PROVIDED RECORDS Start Marker

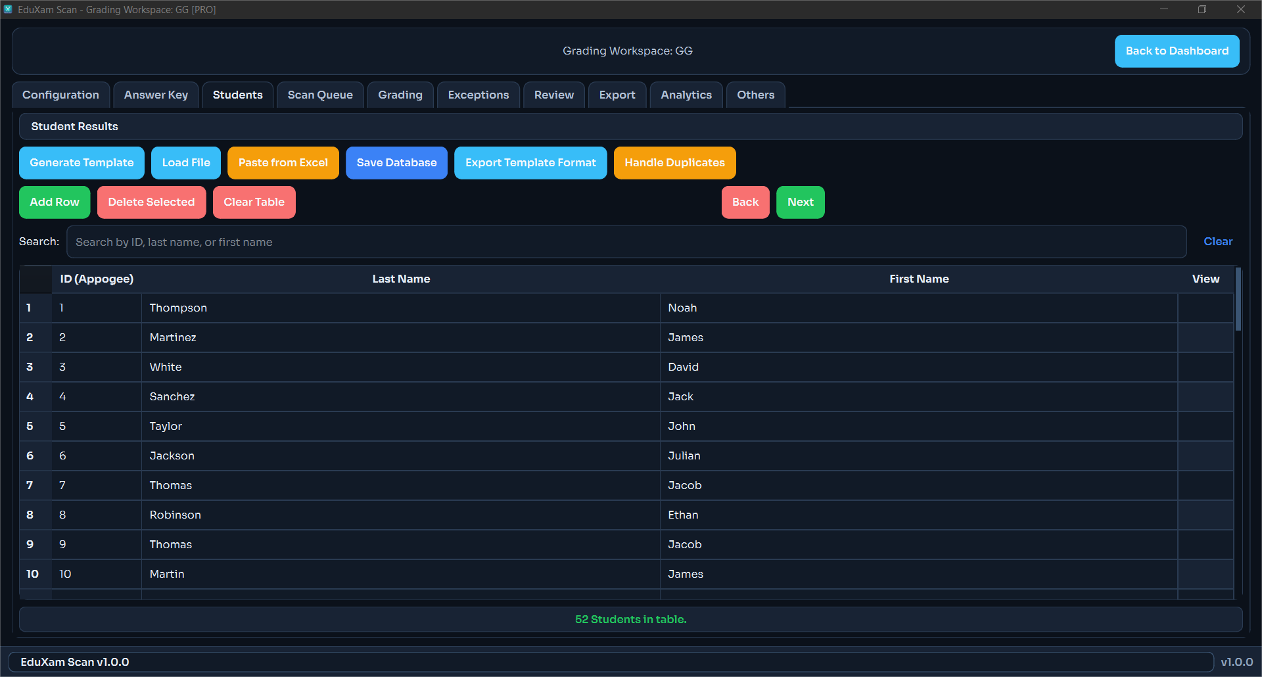Switch to the Answer Key tab
Viewport: 1262px width, 677px height.
[x=156, y=95]
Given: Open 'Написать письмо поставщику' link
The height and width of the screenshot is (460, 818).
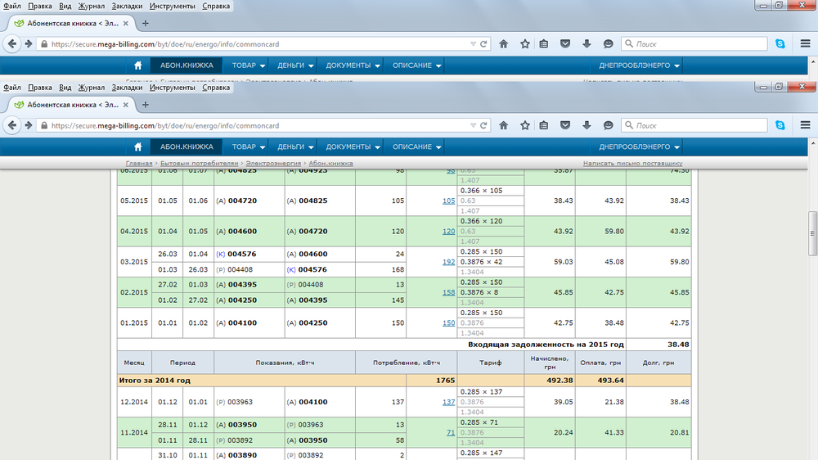Looking at the screenshot, I should point(632,164).
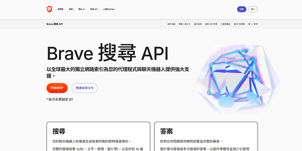The image size is (302, 151).
Task: Click the Brave lion logo
Action: point(49,9)
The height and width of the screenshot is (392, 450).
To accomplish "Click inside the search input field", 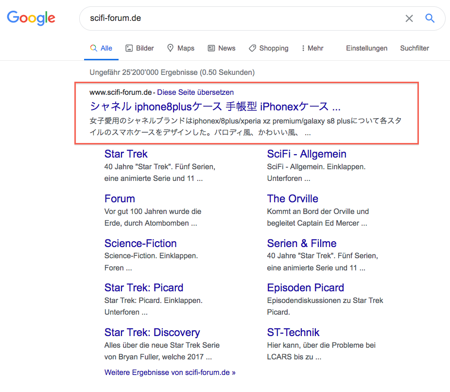I will tap(243, 18).
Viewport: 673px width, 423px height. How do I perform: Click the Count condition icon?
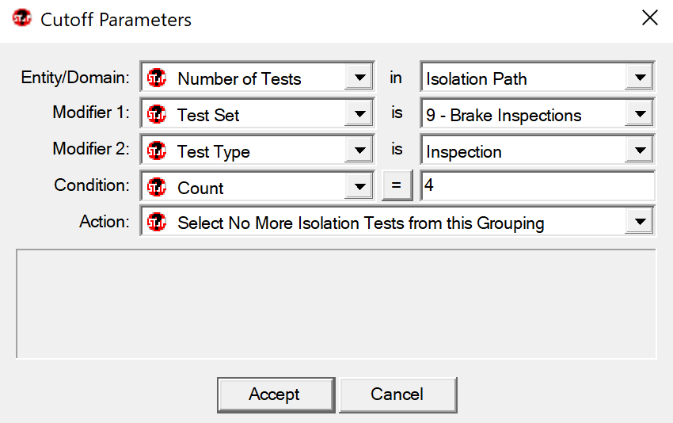[x=157, y=187]
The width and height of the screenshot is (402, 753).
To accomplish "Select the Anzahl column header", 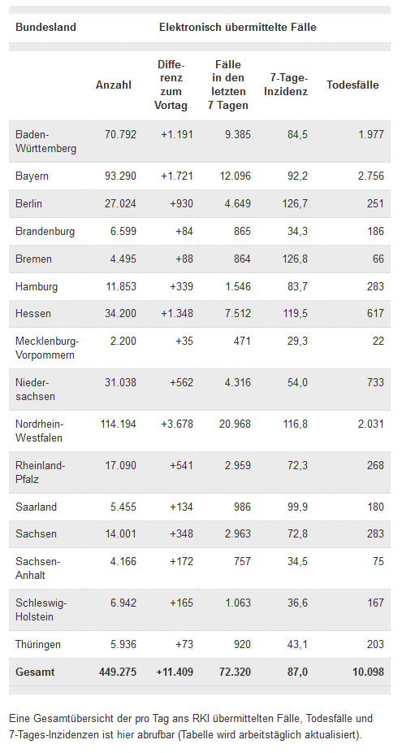I will [x=114, y=85].

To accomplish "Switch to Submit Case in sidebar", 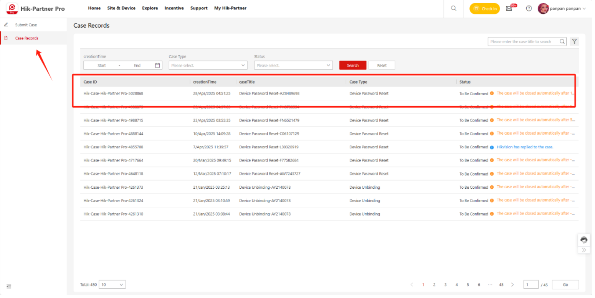I will pyautogui.click(x=25, y=24).
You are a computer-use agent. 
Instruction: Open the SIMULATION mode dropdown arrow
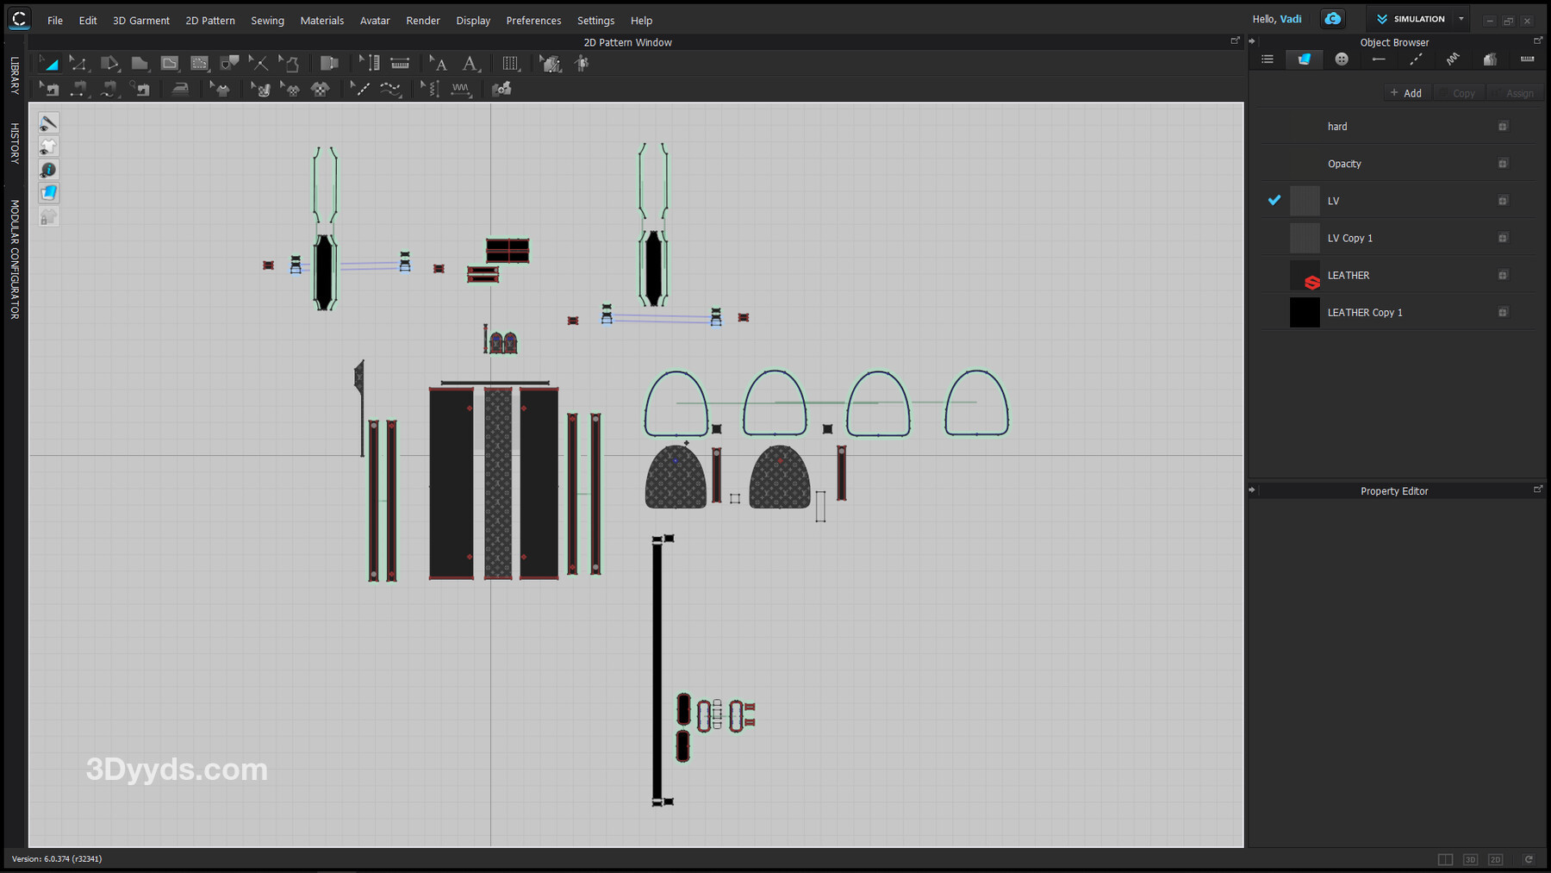click(1461, 19)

PROVIDED RECORDS End Marker

- _REQUIRED WORK_
Leave out the images and write out the lines above exactly, from the one with "Given: Open 'Написать письмо поставщику' link" up to and including the one with "The height and width of the screenshot is (392, 450).".

- _ANSWER BOX_
Given: Open 'Написать письмо поставщику' link
The height and width of the screenshot is (460, 818).
Looking at the screenshot, I should point(632,164).
The image size is (302, 151).
Task: Click the Brave lion logo
Action: point(49,9)
The height and width of the screenshot is (392, 450).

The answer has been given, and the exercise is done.